Léa has previously worked a lot with a similar game on the climate crisis (and conducted a group project on how to use and modify it in different teaching contexts; article about this being written as we speak…), but at least in our context of a technical faculty, but possibly also more generally, it is very tempting to fall into technical solutions to “fix” the climate crisis, and shy away from discussing the necessary and scary massive changes to life as we know it. One of the advantages of the biodiversity game is that climate change is only one of five drivers of loss of biodiversity — which makes the problem much bigger, but also the discussion of solutions much richer. Also it makes it a lot more obvious that many of the currently discussed technical solutions to the climate crisis might not actually be desirable at all, since they have adverse effect on biodiversity — and we just looked at the consequences of biodiversity loss for the 90 minutes of the game before!
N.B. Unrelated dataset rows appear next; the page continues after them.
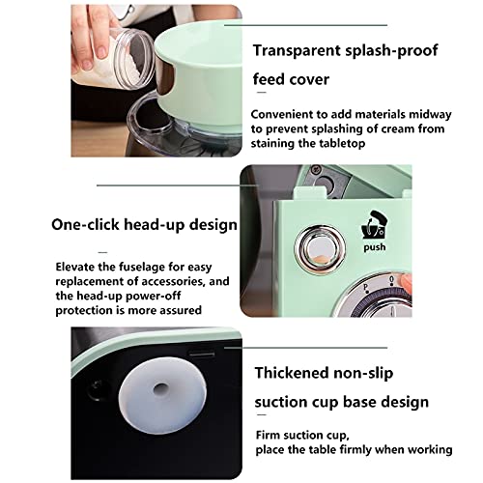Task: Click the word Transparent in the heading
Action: [297, 50]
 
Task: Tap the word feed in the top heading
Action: [269, 79]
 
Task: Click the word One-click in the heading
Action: [85, 224]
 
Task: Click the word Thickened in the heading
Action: [292, 373]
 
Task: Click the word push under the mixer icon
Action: [375, 247]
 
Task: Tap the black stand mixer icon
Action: [374, 225]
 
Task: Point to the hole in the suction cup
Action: [160, 389]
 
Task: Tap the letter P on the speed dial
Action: [365, 287]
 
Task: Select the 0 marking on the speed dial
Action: [391, 279]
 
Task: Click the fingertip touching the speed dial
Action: [406, 283]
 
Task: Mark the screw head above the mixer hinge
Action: [315, 169]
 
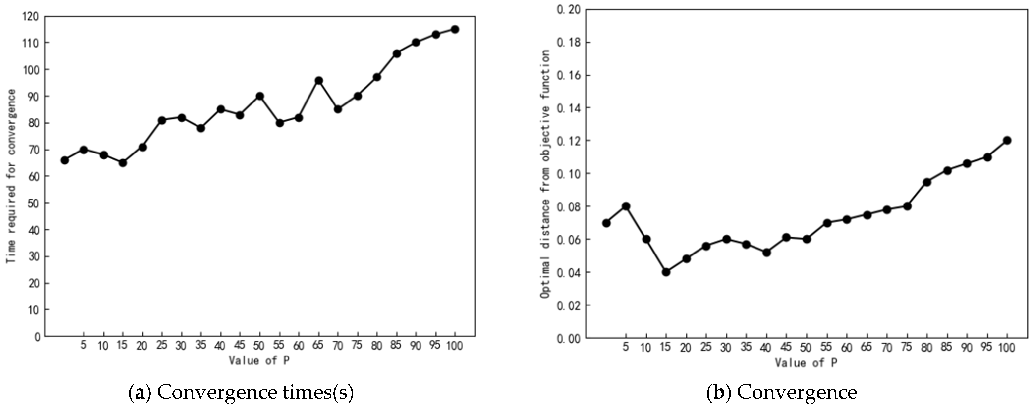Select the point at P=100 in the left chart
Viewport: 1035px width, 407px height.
pos(455,29)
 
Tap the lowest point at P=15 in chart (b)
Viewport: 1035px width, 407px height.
pos(666,272)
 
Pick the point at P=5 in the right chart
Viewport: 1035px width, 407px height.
pos(626,206)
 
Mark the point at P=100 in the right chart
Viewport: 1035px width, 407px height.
pos(1007,140)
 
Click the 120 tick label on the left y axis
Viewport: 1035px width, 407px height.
pos(31,16)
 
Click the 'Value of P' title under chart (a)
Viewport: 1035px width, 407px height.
pos(259,360)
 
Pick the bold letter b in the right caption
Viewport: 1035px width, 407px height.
pos(718,392)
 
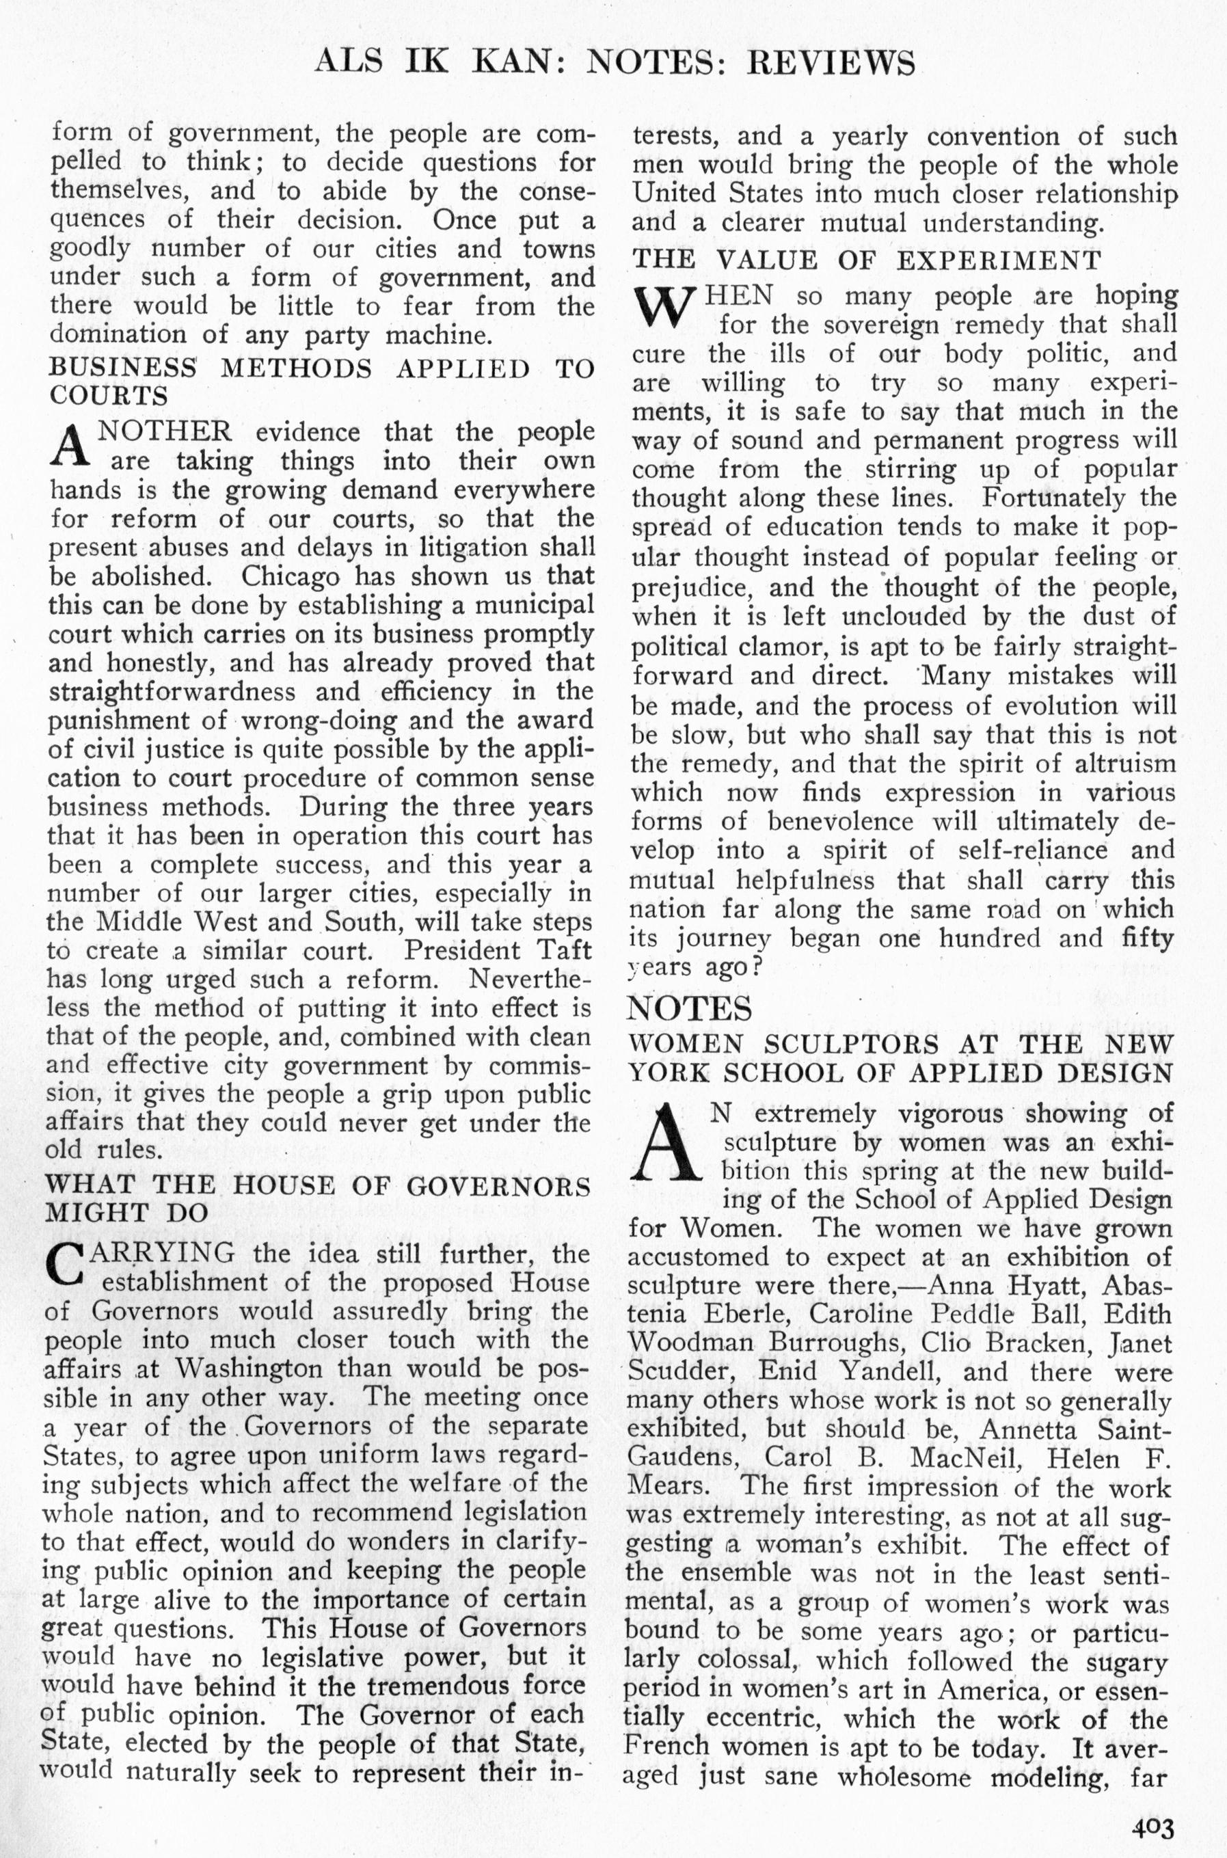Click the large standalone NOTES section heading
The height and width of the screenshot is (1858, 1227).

One aspect of the workshop is also the very good way of dealing with the emotions that arise when engaging with the topic: They are explicitly addressed and articulated. Plus the workshop ends with a structured way to brainstorm next steps — a great way to raise participant’s self efficacy! I was very surprised how — after having just discussed my current bad phase of climate anxiety in a meeting yesterday morning — I came out feeling hopeful and ready to tackle the challenges. And I think that’s the huge strength of the game: Creating community to discuss concerns and solutions with, and having those discussions facilitated in a way that leads towards “what is it that I can do personally in different areas of my life”.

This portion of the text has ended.